It seems completely natural to us that we should feel pain when we're injured or hunger when we're deprived of food. Such feelings seem to us to be inherent in those predicaments. Then why doesn't a car feel pain when its tire is punctured or feel hungry when its fuel runs low? The answer is that pain and hunger are not inherent in being injured or starved: such feelings must be engineered. These physical circumstances do not directly produce the states of mind they arouse; on the contrary, this depends upon intricate networks of agencies and nerve-bundles that took millions of years to evolve. We have no conscious sense of that machinery. When your skin is touched, it seems as though it were your skin that feels — and not your brain — because you're unaware of everything that happens in between.
In order for hunger to keep us fed, it must engage some agency that gives priority to food-acquiring goals. But unless such signals came before our fuel reserves were entirely gone, they'd arrive too late to have any use. This is why feeling hungry or tired is not the same as being genuinely starved or exhausted. To serve as useful warning signs, feelings like pain and hunger must be engineered not simply to indicate dangerous conditions, but to anticipate them and warn us before too much damage is done.
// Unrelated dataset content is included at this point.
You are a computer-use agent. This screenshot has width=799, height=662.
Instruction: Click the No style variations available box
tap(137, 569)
But what about the feelings of depression and discouragement we get when stuck at boring jobs or with problems we cannot solve? Such feelings resemble those that accompany physical fatigue, but they do not signify genuine depletions because they often easily respond to changes of context, interest, and schedule. Nevertheless, the similarity would be no accident, for probably those feelings arise because our higher-level brain centers have evolved connections that exploit our ancient fuel-exhaustion warning systems. After all, the unproductive use of time is virtually equivalent to wasting hard- earned energy!
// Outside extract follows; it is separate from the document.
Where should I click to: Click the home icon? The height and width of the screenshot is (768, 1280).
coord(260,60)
Now what about those incidents in which some person seems to go beyond what we supposed were the normal bounds of endurance, strength, or tolerance of pain? We like to believe this demonstrates that the force of will can overrule the physical laws that govern the world. But a person's ability to persist in circumstances we hadn't thought were tolerable need not indicate anything supernatural. Since our feelings of pain, depression, exhaustion, and discouragement are themselves mere products of our minds' activities — and ones that are engineered to warn us before we reach our ultimate limits — we need no extraordinary power of mind over matter to overcome them. It is merely a matter of finding ways to rearrange our priorities.
In any case, what hurts — and even what is felt at all — may, in the end, be more dependent upon culture than biology. Ask anyone who runs a marathon, or ask your favorite Amazon.